**EXERCISE REQUIREMENTS**
Copy out the lines starting at the one containing "How do I perform: Click the Lively" and ending at the one containing "coord(638,74)", both included, with nothing changed.

—————

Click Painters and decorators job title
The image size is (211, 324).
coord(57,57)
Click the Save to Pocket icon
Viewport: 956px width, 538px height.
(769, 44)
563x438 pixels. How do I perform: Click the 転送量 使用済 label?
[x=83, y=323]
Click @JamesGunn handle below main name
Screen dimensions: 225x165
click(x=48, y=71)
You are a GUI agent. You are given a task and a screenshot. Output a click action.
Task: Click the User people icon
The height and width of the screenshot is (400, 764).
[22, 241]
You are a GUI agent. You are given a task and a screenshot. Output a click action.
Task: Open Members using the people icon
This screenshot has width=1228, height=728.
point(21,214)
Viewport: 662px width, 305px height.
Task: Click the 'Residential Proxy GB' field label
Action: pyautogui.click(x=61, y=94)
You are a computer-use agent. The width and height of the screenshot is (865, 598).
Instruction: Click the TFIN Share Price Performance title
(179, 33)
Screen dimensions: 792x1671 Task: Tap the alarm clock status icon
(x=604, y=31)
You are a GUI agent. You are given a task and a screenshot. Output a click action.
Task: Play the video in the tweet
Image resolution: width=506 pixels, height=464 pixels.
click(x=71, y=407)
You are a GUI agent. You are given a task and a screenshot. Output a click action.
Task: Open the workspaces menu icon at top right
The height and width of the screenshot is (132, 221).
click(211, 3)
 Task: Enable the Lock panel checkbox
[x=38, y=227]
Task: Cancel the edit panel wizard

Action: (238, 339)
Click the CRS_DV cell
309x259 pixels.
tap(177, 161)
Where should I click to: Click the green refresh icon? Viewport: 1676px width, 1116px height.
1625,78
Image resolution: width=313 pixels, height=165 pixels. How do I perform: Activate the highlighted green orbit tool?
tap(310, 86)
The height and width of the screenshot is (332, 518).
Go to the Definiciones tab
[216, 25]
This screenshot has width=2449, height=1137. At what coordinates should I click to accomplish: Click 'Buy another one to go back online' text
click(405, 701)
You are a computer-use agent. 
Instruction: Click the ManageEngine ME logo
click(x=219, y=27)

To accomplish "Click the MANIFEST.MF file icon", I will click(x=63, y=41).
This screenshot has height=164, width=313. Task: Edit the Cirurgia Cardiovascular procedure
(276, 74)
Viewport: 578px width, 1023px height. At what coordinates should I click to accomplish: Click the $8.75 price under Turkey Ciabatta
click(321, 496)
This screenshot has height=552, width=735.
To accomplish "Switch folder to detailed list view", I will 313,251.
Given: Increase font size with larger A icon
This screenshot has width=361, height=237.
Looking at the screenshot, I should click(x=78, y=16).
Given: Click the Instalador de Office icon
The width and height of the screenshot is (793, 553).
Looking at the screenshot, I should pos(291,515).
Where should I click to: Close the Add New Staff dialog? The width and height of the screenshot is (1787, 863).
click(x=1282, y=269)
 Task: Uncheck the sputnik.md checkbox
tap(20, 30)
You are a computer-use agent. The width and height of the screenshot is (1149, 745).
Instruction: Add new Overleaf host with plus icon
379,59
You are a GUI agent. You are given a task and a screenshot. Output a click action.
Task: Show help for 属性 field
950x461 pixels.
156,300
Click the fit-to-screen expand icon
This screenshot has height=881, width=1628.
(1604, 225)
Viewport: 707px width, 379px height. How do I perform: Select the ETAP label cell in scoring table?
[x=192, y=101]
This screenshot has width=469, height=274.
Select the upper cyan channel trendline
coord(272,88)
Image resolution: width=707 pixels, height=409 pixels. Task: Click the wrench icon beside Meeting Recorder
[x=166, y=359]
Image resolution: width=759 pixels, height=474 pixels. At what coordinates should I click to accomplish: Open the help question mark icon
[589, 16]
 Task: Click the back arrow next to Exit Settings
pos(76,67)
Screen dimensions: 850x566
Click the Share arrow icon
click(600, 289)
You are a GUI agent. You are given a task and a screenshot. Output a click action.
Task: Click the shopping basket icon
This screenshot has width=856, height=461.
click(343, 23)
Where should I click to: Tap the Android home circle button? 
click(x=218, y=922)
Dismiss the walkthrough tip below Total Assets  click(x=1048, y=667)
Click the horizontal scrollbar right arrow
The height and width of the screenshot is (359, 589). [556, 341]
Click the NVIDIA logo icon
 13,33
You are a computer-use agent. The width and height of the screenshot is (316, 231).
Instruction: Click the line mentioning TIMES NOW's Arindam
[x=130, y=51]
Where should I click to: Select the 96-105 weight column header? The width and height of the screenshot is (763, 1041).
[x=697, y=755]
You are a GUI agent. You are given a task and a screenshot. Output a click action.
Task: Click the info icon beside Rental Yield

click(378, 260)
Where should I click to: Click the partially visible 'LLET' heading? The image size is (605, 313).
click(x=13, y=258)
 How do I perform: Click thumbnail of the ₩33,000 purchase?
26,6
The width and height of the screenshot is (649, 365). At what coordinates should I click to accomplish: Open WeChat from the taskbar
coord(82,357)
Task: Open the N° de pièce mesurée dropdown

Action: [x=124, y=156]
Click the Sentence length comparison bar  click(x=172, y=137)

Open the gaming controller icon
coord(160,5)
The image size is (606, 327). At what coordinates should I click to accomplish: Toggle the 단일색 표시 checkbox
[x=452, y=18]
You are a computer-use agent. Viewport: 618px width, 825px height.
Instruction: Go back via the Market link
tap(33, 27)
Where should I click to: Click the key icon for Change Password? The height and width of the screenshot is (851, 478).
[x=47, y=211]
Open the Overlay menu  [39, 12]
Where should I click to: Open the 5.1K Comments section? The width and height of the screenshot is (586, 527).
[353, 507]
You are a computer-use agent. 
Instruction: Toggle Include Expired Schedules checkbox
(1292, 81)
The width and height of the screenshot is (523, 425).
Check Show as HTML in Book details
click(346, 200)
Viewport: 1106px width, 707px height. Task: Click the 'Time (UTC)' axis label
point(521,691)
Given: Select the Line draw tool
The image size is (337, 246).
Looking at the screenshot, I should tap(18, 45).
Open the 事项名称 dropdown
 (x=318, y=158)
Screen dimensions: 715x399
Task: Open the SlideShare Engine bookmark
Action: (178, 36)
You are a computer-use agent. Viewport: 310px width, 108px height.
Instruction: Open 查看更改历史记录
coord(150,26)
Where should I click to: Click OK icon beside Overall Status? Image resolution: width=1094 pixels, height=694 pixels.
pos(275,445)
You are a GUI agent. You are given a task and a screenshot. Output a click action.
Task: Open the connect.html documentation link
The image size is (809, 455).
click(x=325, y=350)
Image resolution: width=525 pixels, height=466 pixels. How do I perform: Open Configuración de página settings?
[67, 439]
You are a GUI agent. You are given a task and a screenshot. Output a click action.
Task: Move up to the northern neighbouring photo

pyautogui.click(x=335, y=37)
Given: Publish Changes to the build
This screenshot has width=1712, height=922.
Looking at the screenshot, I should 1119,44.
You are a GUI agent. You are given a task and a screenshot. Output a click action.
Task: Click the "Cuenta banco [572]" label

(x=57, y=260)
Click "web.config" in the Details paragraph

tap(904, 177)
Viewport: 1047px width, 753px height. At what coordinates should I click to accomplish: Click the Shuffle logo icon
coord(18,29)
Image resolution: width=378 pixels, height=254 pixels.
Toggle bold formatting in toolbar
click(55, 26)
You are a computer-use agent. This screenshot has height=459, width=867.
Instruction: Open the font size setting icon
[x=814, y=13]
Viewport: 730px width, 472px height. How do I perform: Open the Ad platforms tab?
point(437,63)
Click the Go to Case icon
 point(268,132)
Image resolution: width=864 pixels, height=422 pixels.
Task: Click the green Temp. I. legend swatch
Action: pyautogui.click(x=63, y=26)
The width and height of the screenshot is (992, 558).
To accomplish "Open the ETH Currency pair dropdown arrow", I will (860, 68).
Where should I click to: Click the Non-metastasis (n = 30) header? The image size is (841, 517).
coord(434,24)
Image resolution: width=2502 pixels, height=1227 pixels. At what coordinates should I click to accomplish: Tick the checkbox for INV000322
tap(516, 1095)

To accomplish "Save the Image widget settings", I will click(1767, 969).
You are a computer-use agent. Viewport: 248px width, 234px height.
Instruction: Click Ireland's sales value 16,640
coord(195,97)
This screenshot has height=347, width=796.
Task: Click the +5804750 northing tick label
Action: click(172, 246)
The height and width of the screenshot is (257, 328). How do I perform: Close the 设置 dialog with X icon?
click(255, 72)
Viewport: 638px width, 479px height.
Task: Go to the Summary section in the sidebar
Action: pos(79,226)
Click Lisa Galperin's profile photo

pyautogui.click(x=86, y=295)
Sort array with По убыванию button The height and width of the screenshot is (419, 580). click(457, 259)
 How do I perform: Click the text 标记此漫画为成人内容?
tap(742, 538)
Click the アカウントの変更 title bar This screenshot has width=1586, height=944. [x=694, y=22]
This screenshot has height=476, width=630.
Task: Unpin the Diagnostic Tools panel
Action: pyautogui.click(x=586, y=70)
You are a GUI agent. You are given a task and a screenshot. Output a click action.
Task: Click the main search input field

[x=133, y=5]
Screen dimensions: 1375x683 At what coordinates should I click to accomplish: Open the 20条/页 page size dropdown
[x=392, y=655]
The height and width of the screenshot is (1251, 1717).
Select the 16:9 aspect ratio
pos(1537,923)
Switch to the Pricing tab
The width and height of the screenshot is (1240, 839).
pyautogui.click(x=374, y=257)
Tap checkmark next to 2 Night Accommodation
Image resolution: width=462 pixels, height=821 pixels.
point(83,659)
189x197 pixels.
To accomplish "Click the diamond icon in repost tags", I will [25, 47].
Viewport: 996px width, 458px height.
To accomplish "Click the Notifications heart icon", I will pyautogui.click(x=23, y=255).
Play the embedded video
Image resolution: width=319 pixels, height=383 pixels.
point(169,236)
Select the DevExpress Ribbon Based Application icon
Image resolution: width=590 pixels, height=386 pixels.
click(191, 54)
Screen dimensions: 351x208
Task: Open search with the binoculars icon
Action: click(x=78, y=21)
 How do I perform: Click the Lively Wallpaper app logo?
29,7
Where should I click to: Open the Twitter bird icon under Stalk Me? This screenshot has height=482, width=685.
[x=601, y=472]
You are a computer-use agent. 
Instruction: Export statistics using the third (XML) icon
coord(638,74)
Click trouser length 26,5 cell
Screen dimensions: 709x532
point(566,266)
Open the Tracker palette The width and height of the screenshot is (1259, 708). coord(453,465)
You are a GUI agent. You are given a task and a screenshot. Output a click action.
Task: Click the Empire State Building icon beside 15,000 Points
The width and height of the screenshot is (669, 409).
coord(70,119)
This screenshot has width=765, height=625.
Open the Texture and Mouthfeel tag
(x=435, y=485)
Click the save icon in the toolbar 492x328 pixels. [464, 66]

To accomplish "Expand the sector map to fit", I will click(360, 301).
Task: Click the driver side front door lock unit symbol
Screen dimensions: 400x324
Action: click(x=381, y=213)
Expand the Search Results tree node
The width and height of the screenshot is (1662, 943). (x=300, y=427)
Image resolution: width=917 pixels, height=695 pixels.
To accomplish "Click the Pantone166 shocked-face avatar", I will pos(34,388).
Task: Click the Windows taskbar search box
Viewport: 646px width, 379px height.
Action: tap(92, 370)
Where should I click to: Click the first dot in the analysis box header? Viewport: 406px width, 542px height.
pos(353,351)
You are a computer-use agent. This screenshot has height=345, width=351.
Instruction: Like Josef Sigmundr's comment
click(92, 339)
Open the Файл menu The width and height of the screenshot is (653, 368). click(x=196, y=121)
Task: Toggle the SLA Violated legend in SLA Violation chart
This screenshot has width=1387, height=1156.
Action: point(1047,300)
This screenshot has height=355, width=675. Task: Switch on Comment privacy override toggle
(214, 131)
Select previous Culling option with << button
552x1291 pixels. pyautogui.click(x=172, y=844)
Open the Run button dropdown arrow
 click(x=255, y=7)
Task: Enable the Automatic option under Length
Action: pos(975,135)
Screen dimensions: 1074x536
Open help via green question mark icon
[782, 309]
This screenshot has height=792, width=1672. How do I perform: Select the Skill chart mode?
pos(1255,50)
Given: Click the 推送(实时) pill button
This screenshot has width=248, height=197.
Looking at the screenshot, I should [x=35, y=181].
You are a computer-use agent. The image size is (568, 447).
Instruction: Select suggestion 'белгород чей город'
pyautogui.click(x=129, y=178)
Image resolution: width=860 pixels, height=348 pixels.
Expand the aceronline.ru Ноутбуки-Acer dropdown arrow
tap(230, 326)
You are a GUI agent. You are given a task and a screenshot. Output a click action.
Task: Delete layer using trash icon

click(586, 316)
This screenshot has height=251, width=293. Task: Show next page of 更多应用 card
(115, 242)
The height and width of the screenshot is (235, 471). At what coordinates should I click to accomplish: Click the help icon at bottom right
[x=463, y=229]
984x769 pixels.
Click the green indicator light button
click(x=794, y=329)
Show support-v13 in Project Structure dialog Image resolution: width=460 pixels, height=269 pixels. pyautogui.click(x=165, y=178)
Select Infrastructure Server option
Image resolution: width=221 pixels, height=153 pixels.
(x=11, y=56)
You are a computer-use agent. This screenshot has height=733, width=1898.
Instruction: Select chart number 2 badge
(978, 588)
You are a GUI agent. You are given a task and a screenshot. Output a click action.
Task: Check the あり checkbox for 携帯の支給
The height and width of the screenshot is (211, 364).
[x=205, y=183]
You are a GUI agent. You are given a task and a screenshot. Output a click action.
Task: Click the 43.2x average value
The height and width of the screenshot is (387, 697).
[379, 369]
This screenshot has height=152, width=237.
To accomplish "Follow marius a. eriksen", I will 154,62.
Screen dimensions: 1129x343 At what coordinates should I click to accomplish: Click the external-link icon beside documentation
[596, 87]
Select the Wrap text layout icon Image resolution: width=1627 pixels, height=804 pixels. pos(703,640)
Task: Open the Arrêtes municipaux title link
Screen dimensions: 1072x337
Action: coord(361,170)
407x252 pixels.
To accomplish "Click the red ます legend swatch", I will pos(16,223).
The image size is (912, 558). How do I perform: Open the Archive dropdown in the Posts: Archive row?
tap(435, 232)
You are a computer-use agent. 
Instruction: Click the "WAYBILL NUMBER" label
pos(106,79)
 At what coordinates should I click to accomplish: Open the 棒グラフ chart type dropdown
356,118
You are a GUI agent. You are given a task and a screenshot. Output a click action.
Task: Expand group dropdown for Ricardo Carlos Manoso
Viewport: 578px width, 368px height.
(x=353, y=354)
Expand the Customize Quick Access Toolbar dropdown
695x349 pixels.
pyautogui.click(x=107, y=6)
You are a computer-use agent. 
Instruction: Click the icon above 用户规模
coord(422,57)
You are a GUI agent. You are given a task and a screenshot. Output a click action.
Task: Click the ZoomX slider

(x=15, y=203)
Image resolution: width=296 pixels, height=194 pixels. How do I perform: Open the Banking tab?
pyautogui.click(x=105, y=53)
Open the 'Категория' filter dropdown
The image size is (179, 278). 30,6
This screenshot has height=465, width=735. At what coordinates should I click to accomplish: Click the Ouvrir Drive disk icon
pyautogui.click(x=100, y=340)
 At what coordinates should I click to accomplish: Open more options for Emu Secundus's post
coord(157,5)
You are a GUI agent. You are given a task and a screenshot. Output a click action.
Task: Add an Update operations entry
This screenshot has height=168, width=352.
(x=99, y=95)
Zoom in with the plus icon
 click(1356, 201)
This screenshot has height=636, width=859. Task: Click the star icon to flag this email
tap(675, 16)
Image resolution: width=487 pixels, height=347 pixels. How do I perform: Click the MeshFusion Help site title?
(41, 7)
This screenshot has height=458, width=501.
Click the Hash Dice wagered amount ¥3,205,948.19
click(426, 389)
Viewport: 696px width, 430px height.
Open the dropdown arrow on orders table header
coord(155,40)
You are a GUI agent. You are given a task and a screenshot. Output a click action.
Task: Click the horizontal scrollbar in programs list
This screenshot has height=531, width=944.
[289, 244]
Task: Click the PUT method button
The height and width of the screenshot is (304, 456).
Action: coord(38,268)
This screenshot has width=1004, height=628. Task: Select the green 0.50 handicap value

—————

**RESULT OF THIS TASK**
 How do I perform: Click the Lively Wallpaper app logo?
29,7
Where should I click to: Open the Twitter bird icon under Stalk Me? This screenshot has height=482, width=685.
[x=601, y=472]
You are a computer-use agent. 
Instruction: Export statistics using the third (XML) icon
coord(638,74)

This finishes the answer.